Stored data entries
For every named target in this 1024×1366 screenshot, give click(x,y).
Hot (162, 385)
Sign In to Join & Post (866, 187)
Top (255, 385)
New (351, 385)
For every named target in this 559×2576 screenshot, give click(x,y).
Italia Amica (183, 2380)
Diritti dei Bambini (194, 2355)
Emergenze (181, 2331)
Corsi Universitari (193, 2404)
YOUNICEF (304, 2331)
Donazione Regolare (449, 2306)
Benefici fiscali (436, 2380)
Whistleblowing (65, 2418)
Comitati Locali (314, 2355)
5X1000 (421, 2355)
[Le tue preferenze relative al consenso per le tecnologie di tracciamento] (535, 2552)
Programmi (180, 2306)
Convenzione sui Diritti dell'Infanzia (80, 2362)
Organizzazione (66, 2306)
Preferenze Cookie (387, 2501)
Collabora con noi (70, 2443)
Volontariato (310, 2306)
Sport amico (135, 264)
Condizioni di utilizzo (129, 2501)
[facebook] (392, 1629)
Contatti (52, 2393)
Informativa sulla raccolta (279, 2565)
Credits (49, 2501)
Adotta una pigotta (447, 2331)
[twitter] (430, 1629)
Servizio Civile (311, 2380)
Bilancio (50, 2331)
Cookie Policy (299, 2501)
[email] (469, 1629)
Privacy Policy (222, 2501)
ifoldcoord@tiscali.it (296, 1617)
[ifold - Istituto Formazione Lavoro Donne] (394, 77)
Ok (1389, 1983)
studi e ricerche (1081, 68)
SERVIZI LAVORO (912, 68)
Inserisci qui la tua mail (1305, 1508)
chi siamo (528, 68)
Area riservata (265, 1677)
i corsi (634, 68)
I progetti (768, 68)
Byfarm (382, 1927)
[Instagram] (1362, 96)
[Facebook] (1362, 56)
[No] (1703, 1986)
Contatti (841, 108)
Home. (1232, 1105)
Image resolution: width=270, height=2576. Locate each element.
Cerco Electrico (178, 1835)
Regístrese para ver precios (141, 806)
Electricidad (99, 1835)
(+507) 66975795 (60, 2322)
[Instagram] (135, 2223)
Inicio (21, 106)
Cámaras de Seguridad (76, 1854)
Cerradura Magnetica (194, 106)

Work instructions: Restate exactly each line of the data from the one bearing "YOUNICEF (304, 2331)" to the end, and add nothing.

Expected answer:
YOUNICEF (304, 2331)
Donazione Regolare (449, 2306)
Benefici fiscali (436, 2380)
Whistleblowing (65, 2418)
Comitati Locali (314, 2355)
5X1000 (421, 2355)
[Le tue preferenze relative al consenso per le tecnologie di tracciamento] (535, 2552)
Programmi (180, 2306)
Convenzione sui Diritti dell'Infanzia (80, 2362)
Organizzazione (66, 2306)
Preferenze Cookie (387, 2501)
Collabora con noi (70, 2443)
Volontariato (310, 2306)
Sport amico (135, 264)
Condizioni di utilizzo (129, 2501)
[facebook] (392, 1629)
Contatti (52, 2393)
Informativa sulla raccolta (279, 2565)
Credits (49, 2501)
Adotta una pigotta (447, 2331)
[twitter] (430, 1629)
Servizio Civile (311, 2380)
Bilancio (50, 2331)
Cookie Policy (299, 2501)
[email] (469, 1629)
Privacy Policy (222, 2501)
ifoldcoord@tiscali.it (296, 1617)
[ifold - Istituto Formazione Lavoro Donne] (394, 77)
Ok (1389, 1983)
studi e ricerche (1081, 68)
SERVIZI LAVORO (912, 68)
Inserisci qui la tua mail (1305, 1508)
chi siamo (528, 68)
Area riservata (265, 1677)
i corsi (634, 68)
I progetti (768, 68)
Byfarm (382, 1927)
[Instagram] (1362, 96)
[Facebook] (1362, 56)
[No] (1703, 1986)
Contatti (841, 108)
Home. (1232, 1105)
Image resolution: width=270, height=2576. Locate each element.
Cerco Electrico (178, 1835)
Regístrese para ver precios (141, 806)
Electricidad (99, 1835)
(+507) 66975795 (60, 2322)
[Instagram] (135, 2223)
Inicio (21, 106)
Cámaras de Seguridad (76, 1854)
Cerradura Magnetica (194, 106)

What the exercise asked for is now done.